公開日以降の法令の改正等により、記事の内容が現状にそぐわなくなっている場合がございます。
法的手続等を行う際は、弁護士に最新の法令等について確認することをおすすめします。

協議離婚は誰でもできる?

「協議離婚」とは、第三者を交えずに夫婦だけで合意のもと離婚を決めることをいいます。夫婦間の話し合いで離婚が決まります。第三者を交えないため、早く離婚ができるメリットがあります。

また、法律で決められた離婚理由がなくても離婚ができるため、比較的容易であるといえます。

協議離婚は一方的な言い分で成立するのか?

答えは「いいえ」です。協議離婚は、お互いの合意があって成り立ちます。

現在、離婚する夫婦の9割が協議離婚だといわれていますが、相手が同意しないと協議離婚は成立しません。話し合いがまとまらない場合、弁護士など仲介者を挟んだり、「調停離婚」を利用したり、別の方法を検討する必要があります。

話し合いがまとまらない場合は?

夫婦で話し合いがまとまらない場合は、「調停離婚」や「裁判離婚」へと発展します。裁判で離婚するには、法定離婚事由に当てはまる離婚理由が必要です。性格の不一致は法律で定められた離婚理由には当てはまらないため、離婚できない可能性があります。

調停離婚とは?

調停離婚とは、第三者を交えて話し合いを行う離婚をいいます。裁判所の調停を経て、第三者である調停委員を交え、離婚の話し合いを行います。相手が離婚に同意しない場合や、相手が離婚に同意したが財産や親権を渡さないなどで離婚条件がまとまらない場合は裁判所の調停に行き、調停離婚の手続きを踏みます。

調停離婚のメリットは、第三者が話し合いの場にいるため、冷静に話ができるなどが挙げられます。当事者だけの場合は、感情的になって話し合いがまとまらない可能性があります。

しかしながら調停離婚も話し合いを行うため、相手の合意にいたらないと離婚はできません。それでも離婚したい場合は、裁判で争い離婚することになります。

「法定離婚事由」とは?

相手の合意なく離婚できるケースがあります。調停離婚が成立しない場合は、裁判で争い離婚を取り決めます。裁判で離婚を決める場合、「法定離婚事由」が必要です。法定離婚事由は、民法第740条で定められている離婚が認められる正当な理由のことを指します。法定離婚事由に定められている離婚理由が当てはまらない場合は、相手が離婚に合意していなくても離婚が認められす。

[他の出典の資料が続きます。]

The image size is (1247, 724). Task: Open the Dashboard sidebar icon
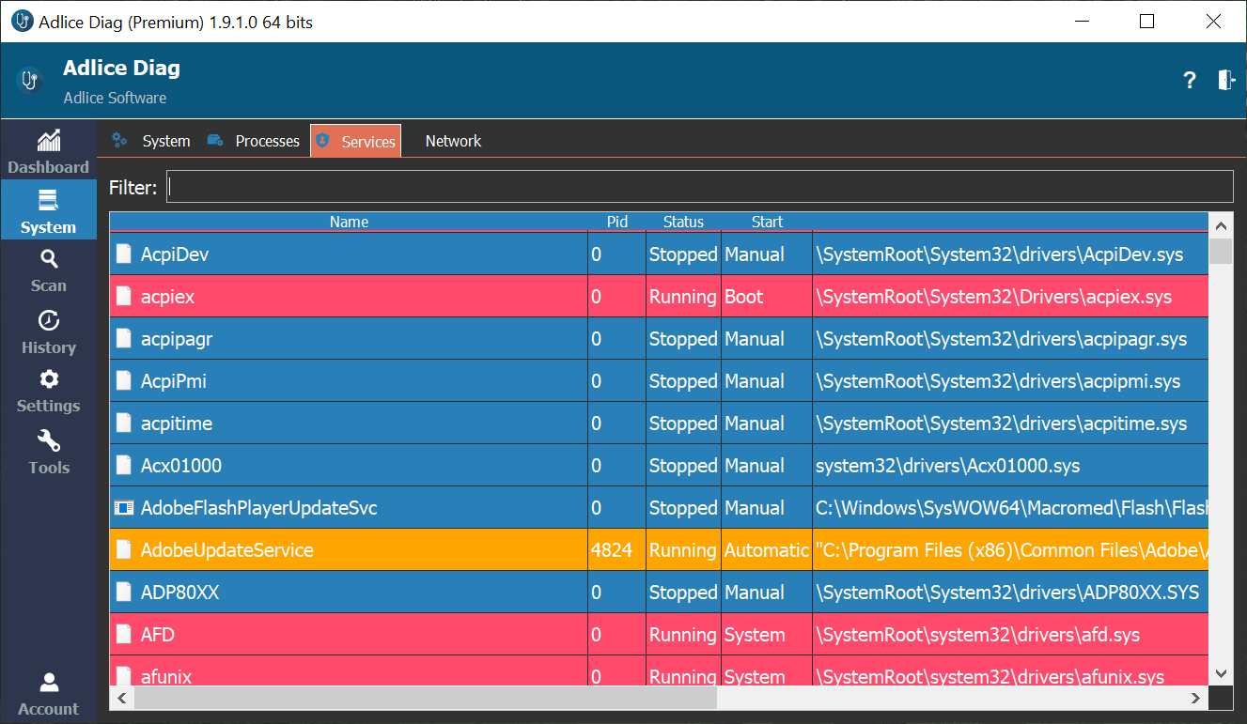click(48, 143)
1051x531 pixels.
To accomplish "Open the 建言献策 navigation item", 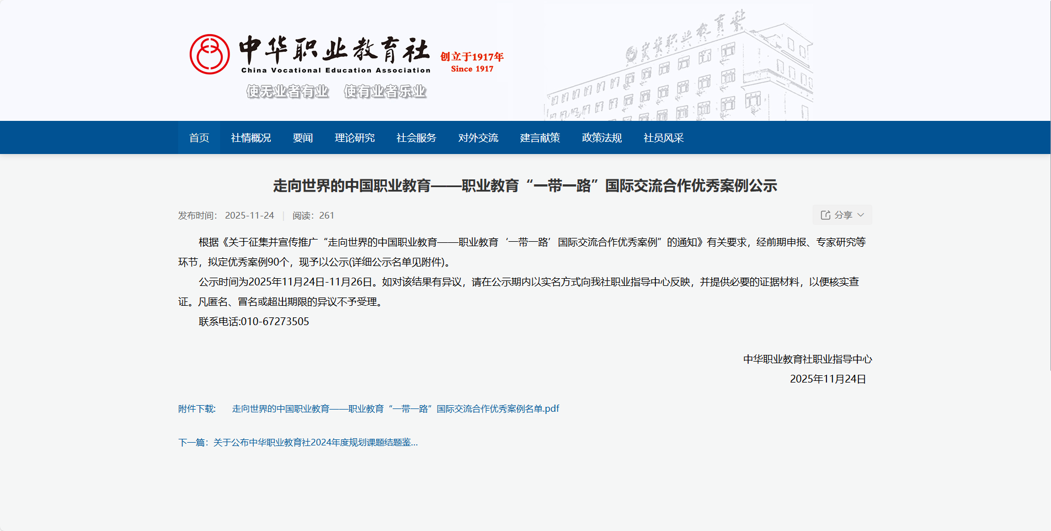I will tap(540, 138).
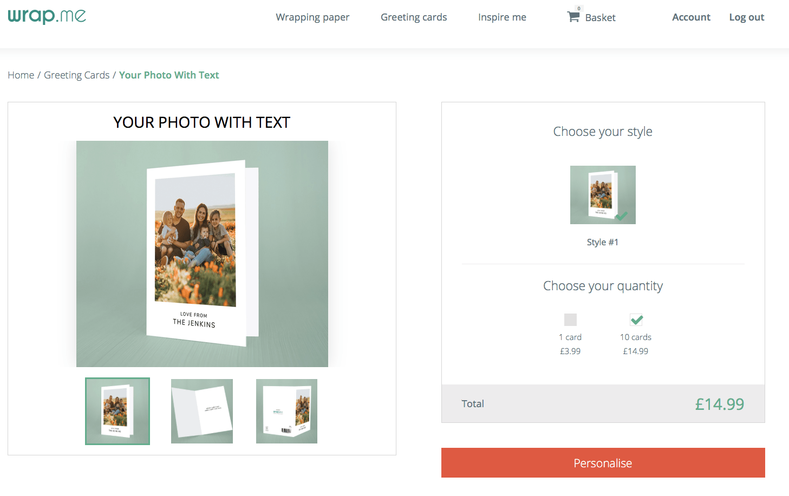Show the inside view card thumbnail

pos(202,411)
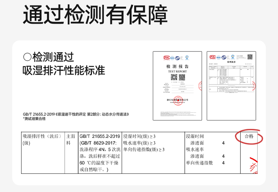Screen dimensions: 278x192
Task: Click the 吸湿排汗性能标准 heading
Action: (64, 70)
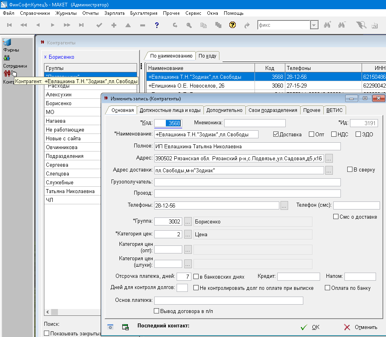Open the Фирмы sidebar icon
This screenshot has width=386, height=337.
tap(7, 42)
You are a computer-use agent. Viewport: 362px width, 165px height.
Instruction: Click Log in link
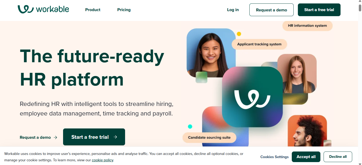[x=233, y=10]

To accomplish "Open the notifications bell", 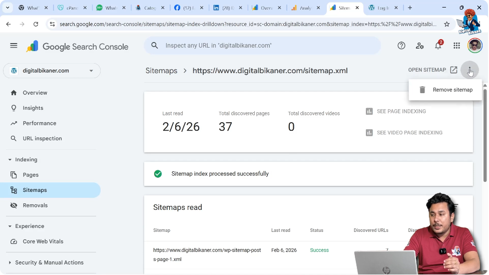I will (438, 46).
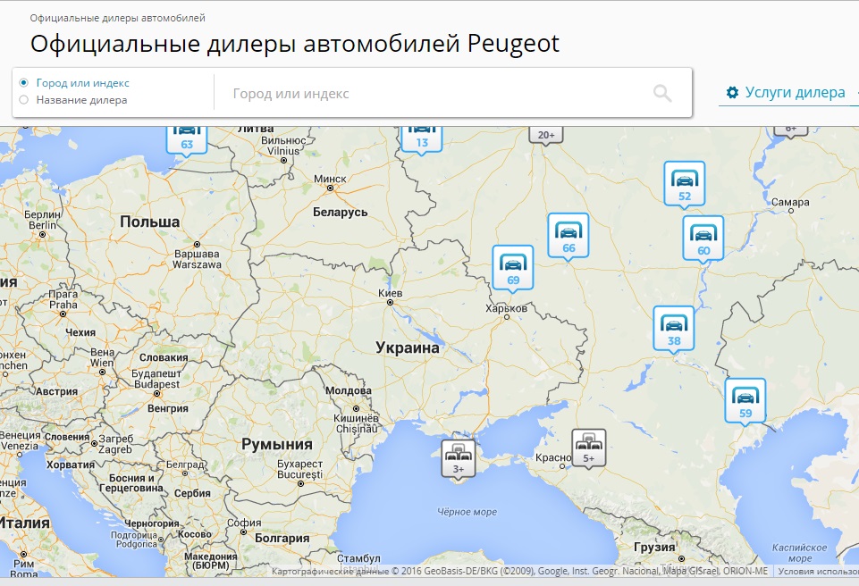Click the dealer marker numbered 69
The width and height of the screenshot is (859, 586).
[x=512, y=267]
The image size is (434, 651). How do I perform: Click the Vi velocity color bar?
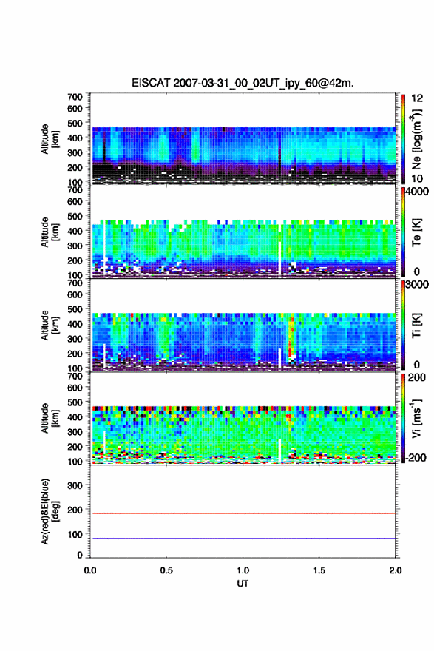(x=403, y=418)
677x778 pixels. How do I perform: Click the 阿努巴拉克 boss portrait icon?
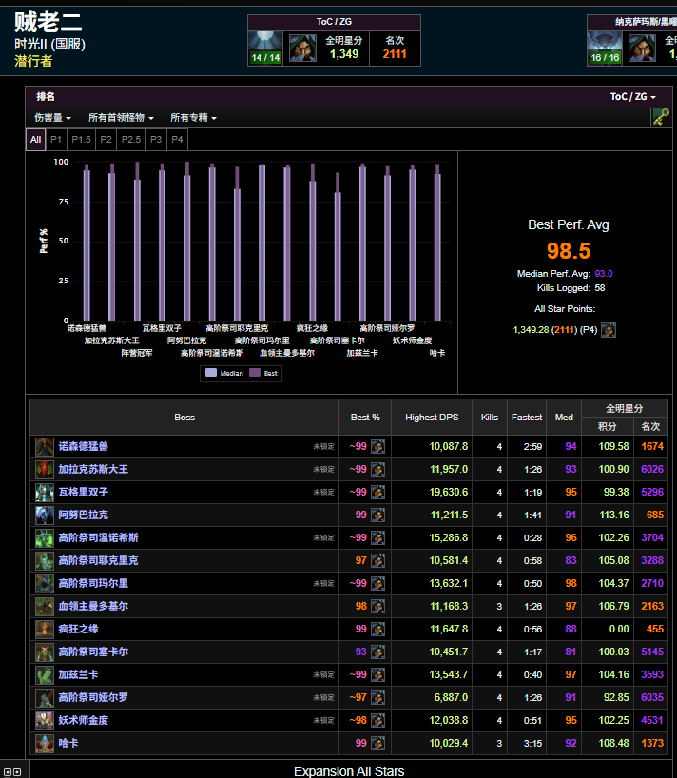[x=45, y=515]
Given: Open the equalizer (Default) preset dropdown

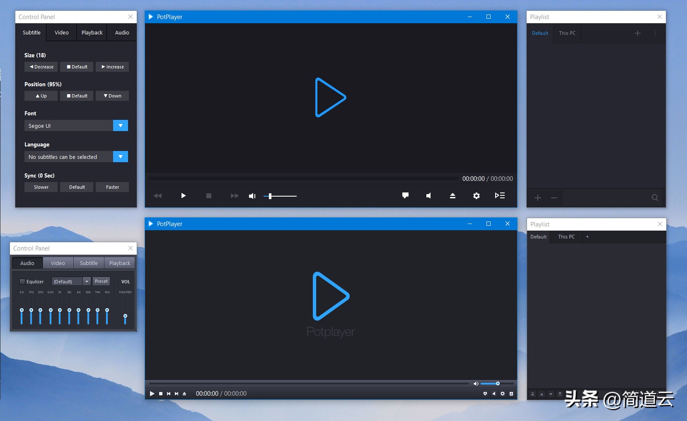Looking at the screenshot, I should click(87, 282).
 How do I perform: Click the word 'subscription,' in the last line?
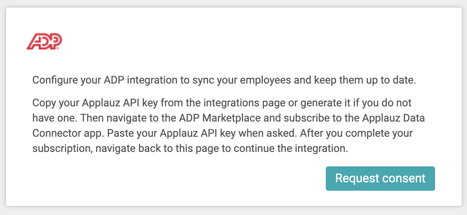62,149
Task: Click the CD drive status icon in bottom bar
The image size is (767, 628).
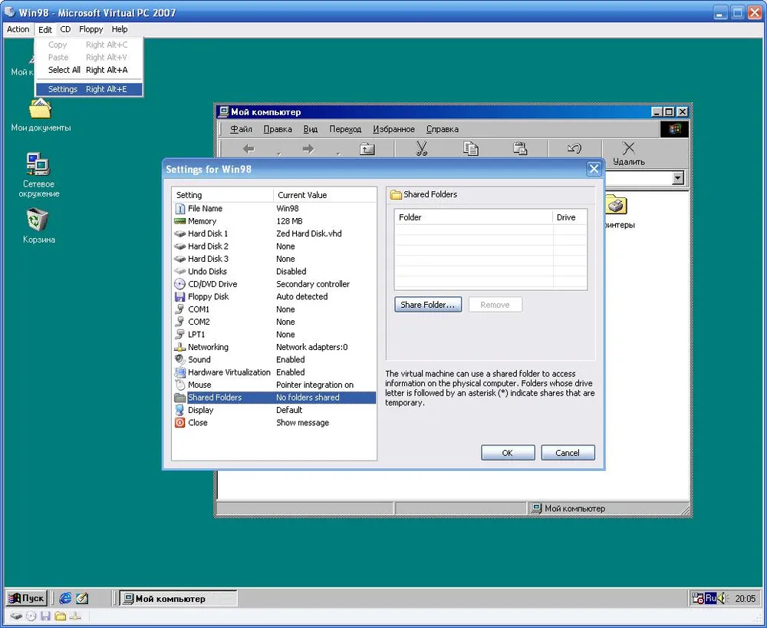Action: tap(31, 616)
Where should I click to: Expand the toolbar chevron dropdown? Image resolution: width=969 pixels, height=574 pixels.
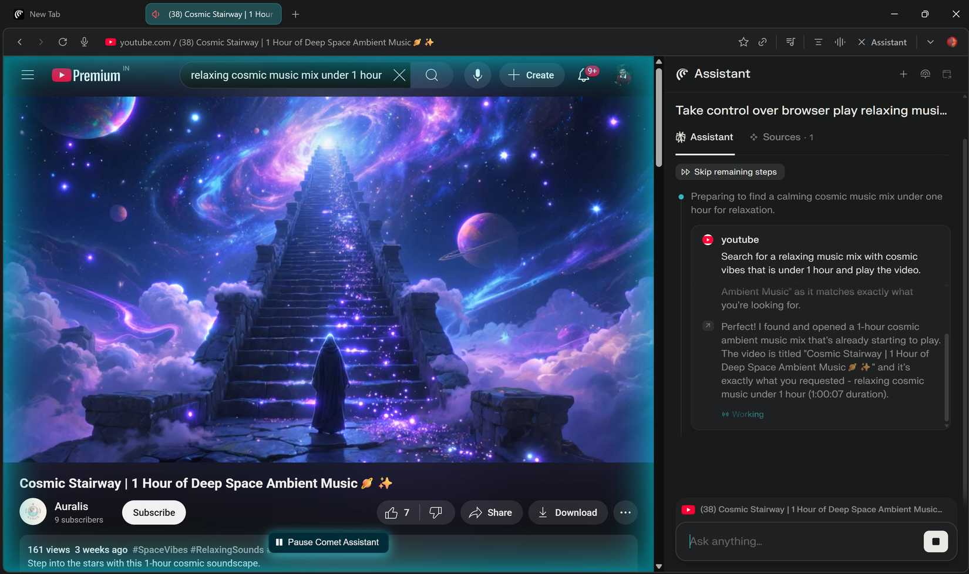click(930, 42)
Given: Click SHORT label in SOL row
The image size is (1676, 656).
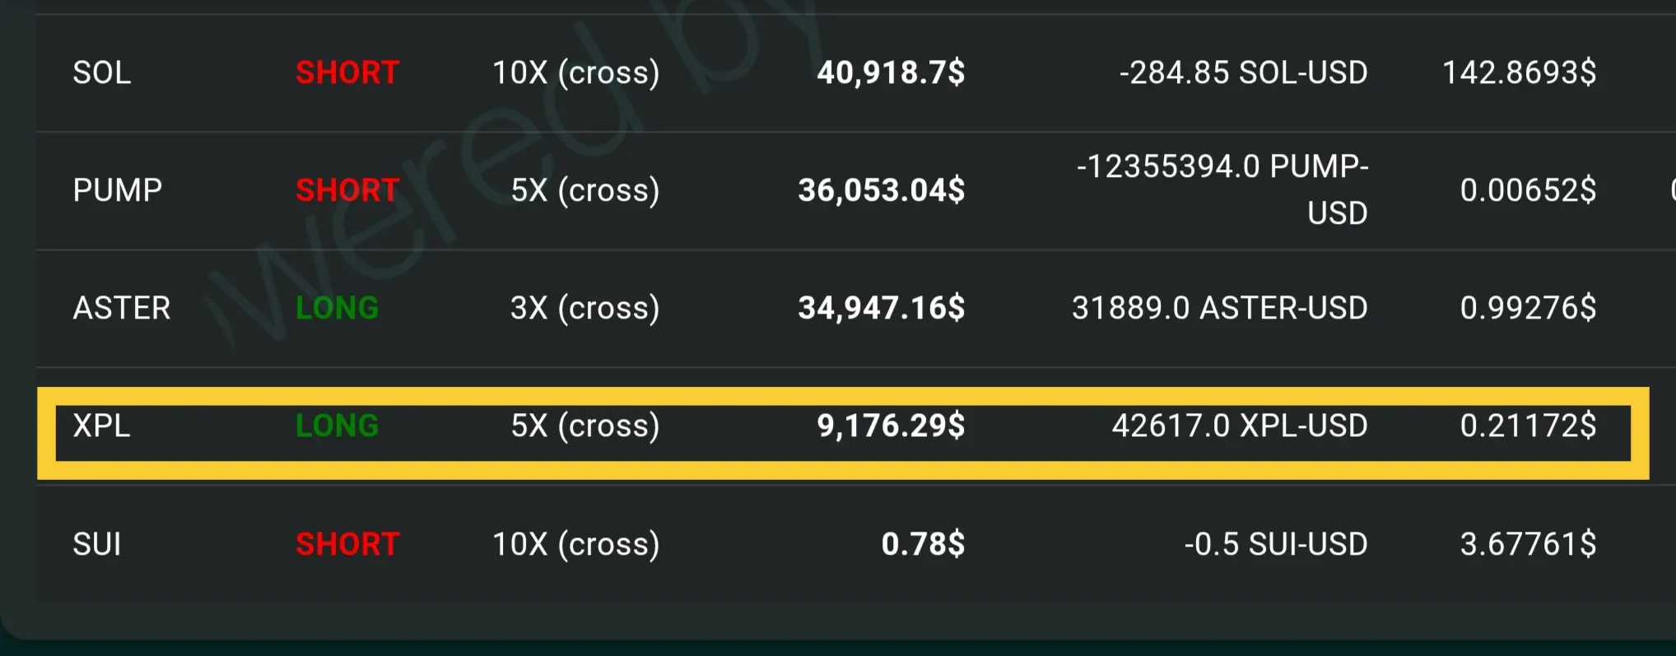Looking at the screenshot, I should [347, 72].
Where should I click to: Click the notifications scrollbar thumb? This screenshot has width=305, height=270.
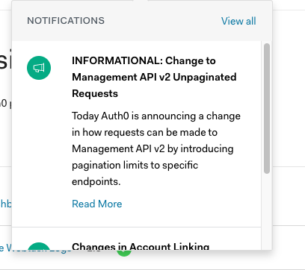tap(267, 108)
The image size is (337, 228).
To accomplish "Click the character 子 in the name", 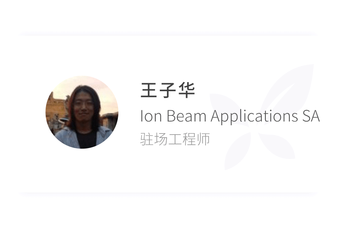I will click(168, 90).
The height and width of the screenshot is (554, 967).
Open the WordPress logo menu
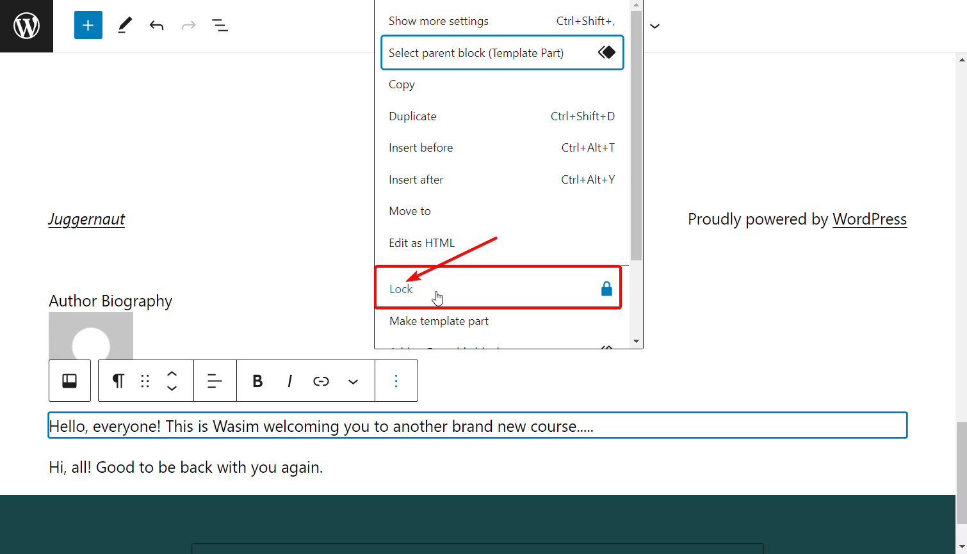[x=26, y=26]
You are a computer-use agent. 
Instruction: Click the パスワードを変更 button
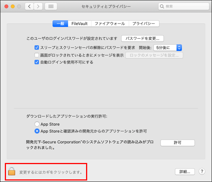coord(142,38)
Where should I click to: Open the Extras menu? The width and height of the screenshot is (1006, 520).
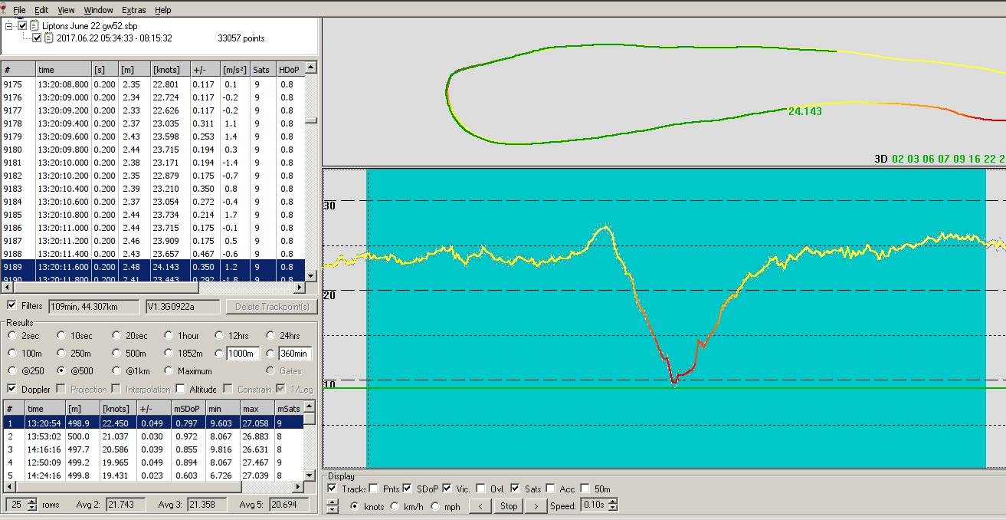(133, 10)

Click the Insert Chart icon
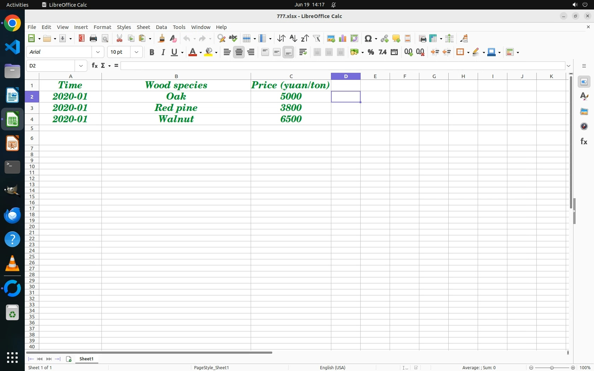342,39
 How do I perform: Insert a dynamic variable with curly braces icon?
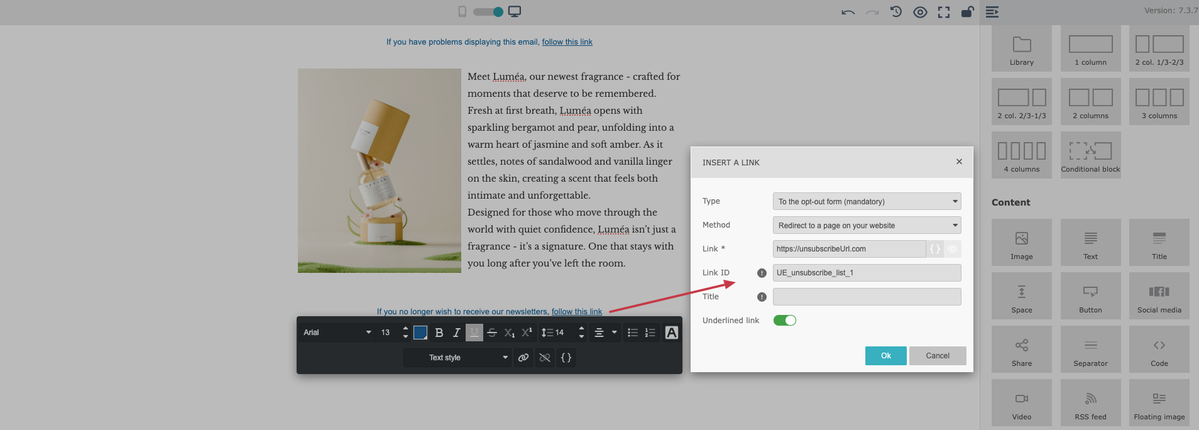point(566,358)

配偶者が離婚に同意しない場合は、決定離婚事由をもとに離婚が正当だと裁判官に主張します。裁判では証拠が必要となり、離婚できるまでに時間を要します。ご自身のみで裁判を乗り切るのは困難なため、離婚問題が得意な弁護士に相談するのがおすすめです。

5つの「法定離婚事由」

法定離婚事由に定められている理由は、以下の5つです。これらの事由に当てはまる場合は、相手が離婚に納得していなくても離婚が認められます。

不貞行為

文字どおり、浮気や不倫など、配偶の意志で異性との性的な行為や関係に陥った場合は、相手の同意がなくても離婚が認められます。不貞行為だと認められるためには、証拠が必要です。SNSやメールでのやりとり、ホテルに出入りしている写真などがないと不貞行為とは認められません。浮気の疑いがある場合は、証拠集めをすぐに始める必要があります。

生活費を払わないなどの悪意の遺棄

「悪意の遺棄」に当てはまるときは、相手の合意がなくても離婚が認められます。悪意の遺棄という言葉を初めて聞く方が多いのではないでしょうか。夫婦は民法752条で「夫婦は同居し、互いに協力し扶助しなければならない。」と定められています。これを何か特別な理由なく、義務を果たしていない場合は、悪意の遺棄に当てはまります。例えば、働いているのに生活費を払わない、合意なく別居を始めた場合などです。

悪意の遺棄に当てはまり離婚できる例

  • 働いているのに家に生活費を入れない
  • 専業主婦で収入源がないとわかっているのに生活費を渡さない
  • 働けないのに医療費などを支払わない
  • 同意なく勝手に別居を始めた
  • 理由なく家出を何回もする
  • 夫が健康なのに働かない
  • 家にカギを掛けて相手が入れないようにする

単身赴任によるやむを得ない別居や病気で働けないなどの理由から生活費を払えない場合は、悪意の遺棄とは認められません。

配偶者の生死が3年以上不明

配偶者が行方不明になり、生死が3年以上不明の場合は、相手の同意なく離婚が成立します。配偶者と連絡が取れなくても、生きているとわかっている場合は生死不明に当てはまりません。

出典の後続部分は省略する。